Już drugi rok z rzędu przyległe drogi dojazdowe na teren festiwalu strzegą policjanci, służby organizatora oraz betonowe zapory. Skrupulatne kontrole kierowców mają uniknąć zagrożeń związanych z wjazdem rozpędzonego samochodu ciężarowego na teren festiwalu.
Podczas trwającego w Kostrzynie festiwalu Pol’and’Rock bezpieczeństwa uczestników imprezy oraz mieszkańców tego miasta strzeże ponad 1500 policjantów. Mundurowi nie ukrywają, że muszą zastosować specjalne środki w obawie przed zamachami terrorystycznymi.
„Musimy przy tym stosować rozwiązania proporcjonalne do współczesnych zagrożeń. Jednym z nich są zagrożenia terrorystyczne. W związku z tym policjanci już w ubiegłym roku byli pomysłodawcami zamontowania w wyznaczonych miejscach betonowych barier- szykan. Tak jest i tym razem.” – informuje policja.
Zlokalizowano trzy punkty dojazdowe, na których stanęło łącznie 9 takich barier- po trzy na każdym stanowisku. Do tych stref mogą wjeżdżać jedynie kierowcy, którzy odpowiednio wcześniej uzyskali zgodę i stosowną przepustkę.
Czytaj także: Środkiem drogi, na sygnale. Przejazd policyjnej kolumny wyprowadził kierowcę z równowagi [WIDEO]

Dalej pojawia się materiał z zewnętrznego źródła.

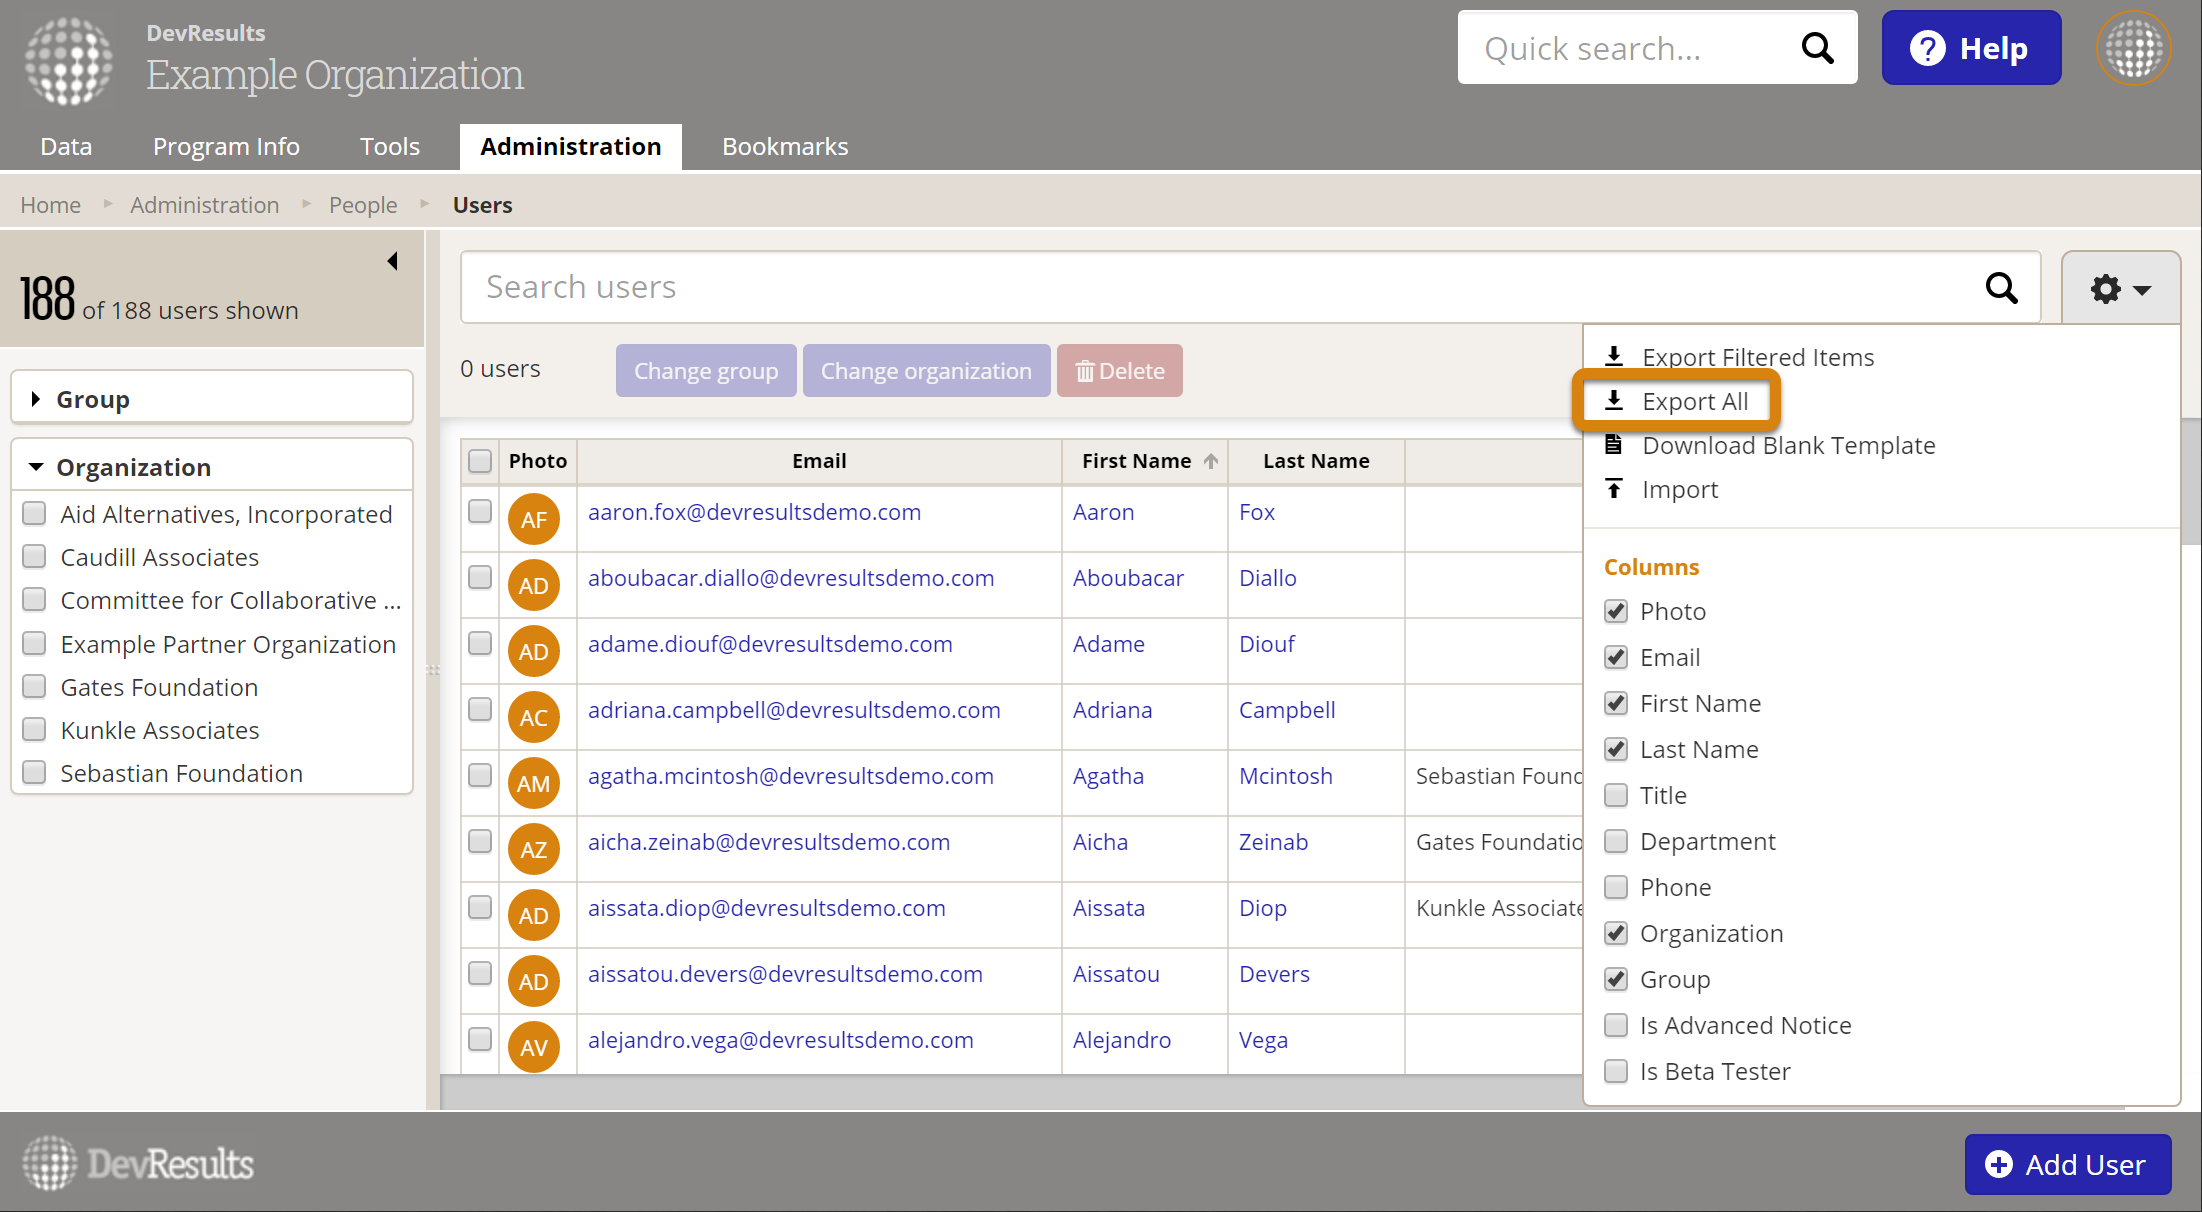Image resolution: width=2202 pixels, height=1212 pixels.
Task: Click into the Search users field
Action: tap(1200, 288)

Zgodnie z instrukcją kierowca zobowiązany jest wyłączyć silnik, wyjąć kluczyki, wysiąść z pojazdu i okazać dokument tożsamości oraz upoważnienie do przejazdu. Policjanci sprawdzają zgodność zapisów i kontrolują samochód. Na tzw. checkpoint’ach stacjonują także policyjni antyterroryści, którzy stanowią dodatkowe zabezpieczenie, gotowi do podjęcia interwencji w przypadku złamania procedur.